Çalışma yönergesi:
Türkiye'de muhalefet ve demokratik mücadele üzerine yazılmış metni, son cümlesinin ardından gelecek bölümü yazarak sürdürün.

Muhalif olmanın her devirdeki amentüsü kısa vadede yenilginin 'kuvvetle muhtemel' olduğunu teslim ederek yılmadan çalışmaya, örgütlenmeye, direnmeye devam etmek. Demokratik dalganın kabardığı, kitlelerin sokağa çıktığı, demokratik aktörlerin mevzi kazandığı zaman dilimlerinde umutlanmak, başarının altını çizmek ve geleceğe dair olumlu projeksiyonlar yapmak adettendir. Ancak o demokratik dalgalar adı üzerinde 'dalgadır' en nihayetinde durulur, mesele durulana kadar kazanımları tescillemek, muhalefet arasındaki politik fayları tutkallamak ve sonrası için katılımcı bir siyasi hat belirlemektir.
Demokratik ve özgürlükçü başkaldırıları, böylesi bir istikamete yöneltecek siyasi öznelerin ve örgütlenmelerin nadiren ortaya çıktığı da bilinen bir gerçek. Türkiye'de ne sınıf temelli mücadelenin ivme kazandığı tarihsel momentler sonrasında ne de Gezi direnişleri akabinde bu olgunlukta ve süreklilik kazanan bir politika kurulamadı maalesef. Kısa vadedeki başarısızlık, yorgun ve de karamsar olanları arttırırken demokratik siyasi hattı da her geçen gün daraltıyor.

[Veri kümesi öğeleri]

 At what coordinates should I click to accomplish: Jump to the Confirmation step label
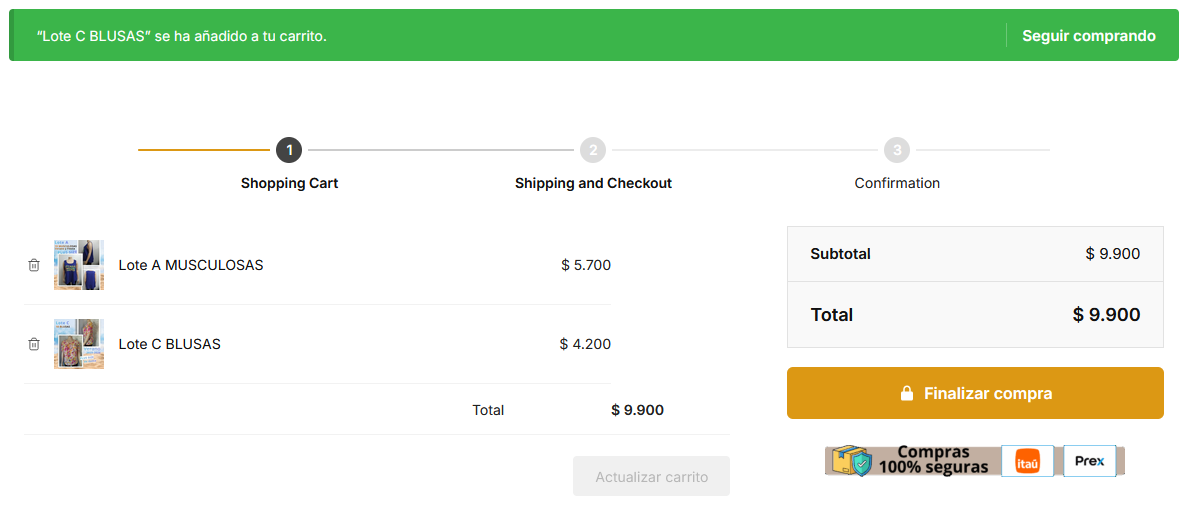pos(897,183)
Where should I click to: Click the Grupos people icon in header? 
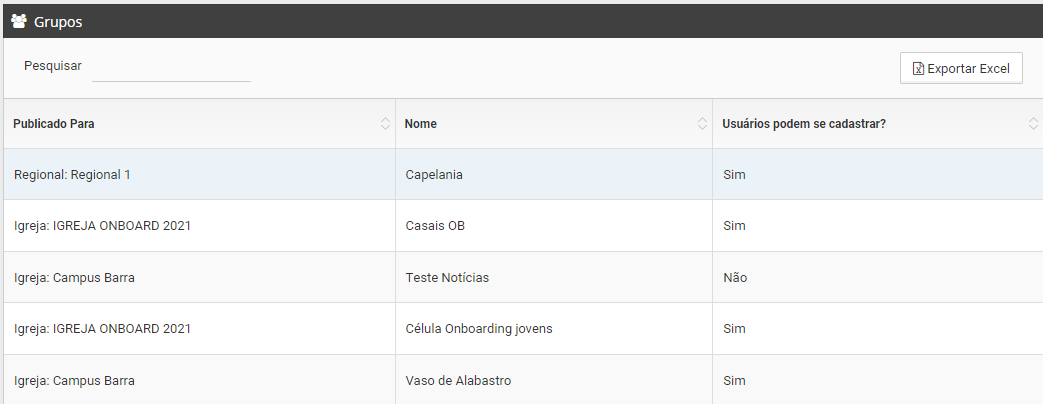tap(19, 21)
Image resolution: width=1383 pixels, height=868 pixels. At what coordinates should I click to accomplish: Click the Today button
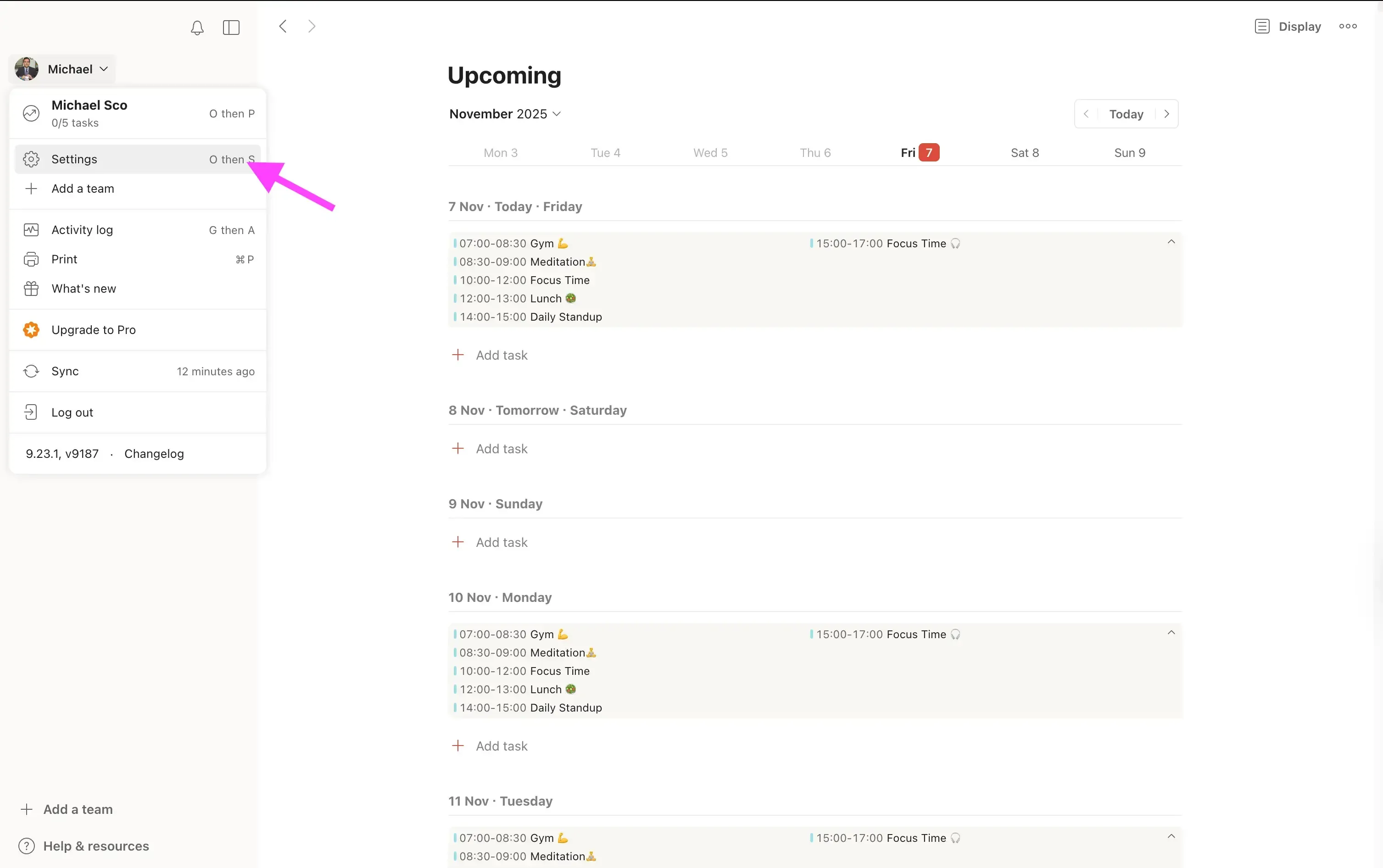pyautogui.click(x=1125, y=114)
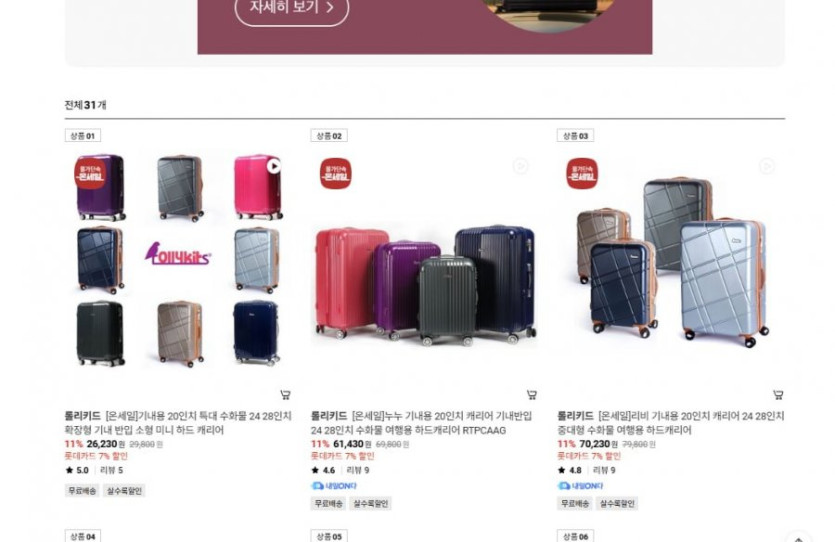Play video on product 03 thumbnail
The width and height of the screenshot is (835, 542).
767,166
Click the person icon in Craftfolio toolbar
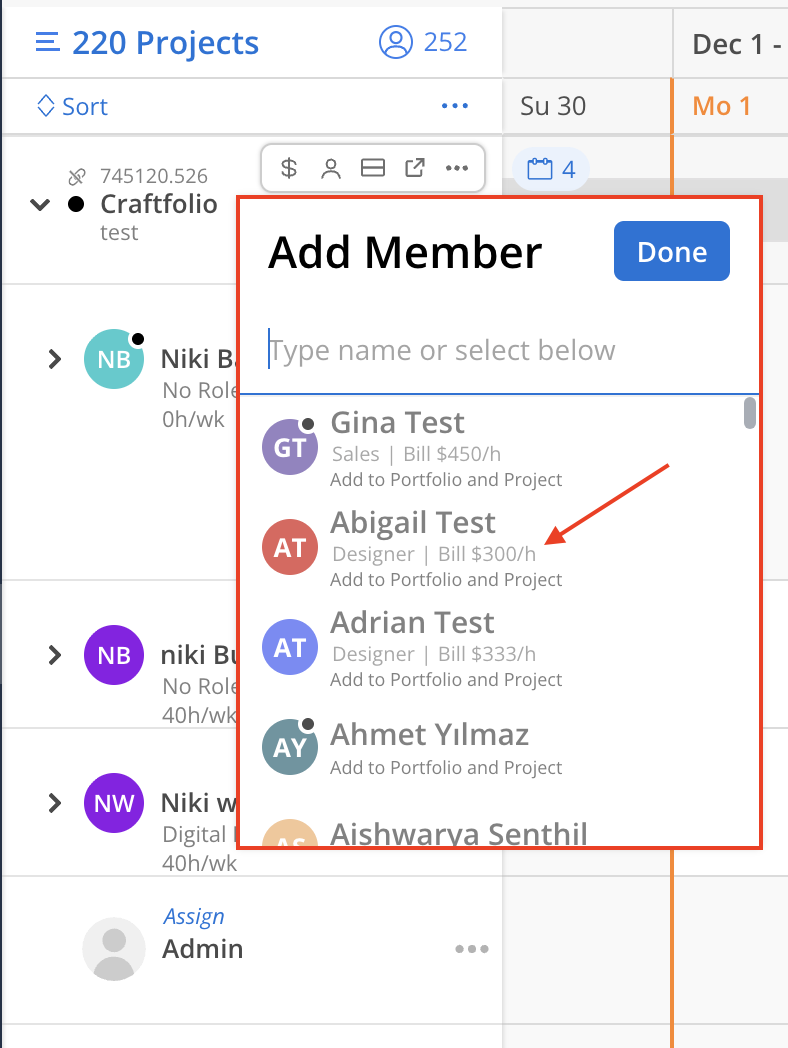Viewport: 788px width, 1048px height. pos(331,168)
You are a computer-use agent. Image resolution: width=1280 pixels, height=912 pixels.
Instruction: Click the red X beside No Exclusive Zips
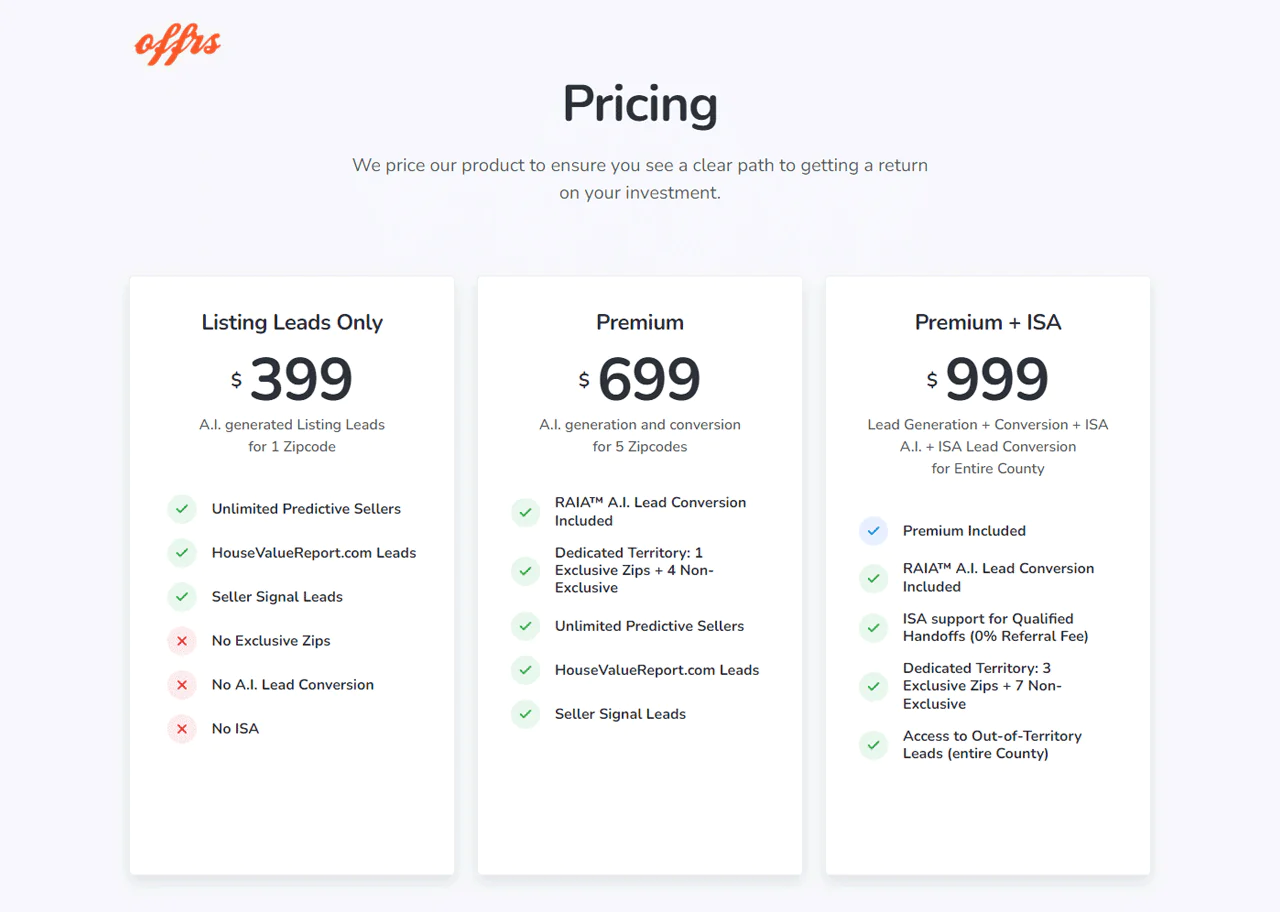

Doğru yanıt:
Teşhiste uzlaşmanın sınırları
Türkiye'deki muhalefetin çok ciddi bir 'teşhis' sorunu yok. Teorik açıdan tutarlı olanı, olmayanı tüm muhalif yelpaze memleketteki temel meselenin bir 'demokrasi kaybı' ve 'rejim dönüşümü' olduğunun idrakinde. Otoriteriyanizm, neoliberal diktatörlük, seçimli otoriterlik, faşizm vb. adlandırmalar kavramsal düzlemde birbirinden farklı olsa da demokrasi kaybına işaret etmek isteyenlerin mevcut durumu tanımlama teşebbüsleri olarak göze çarpıyor.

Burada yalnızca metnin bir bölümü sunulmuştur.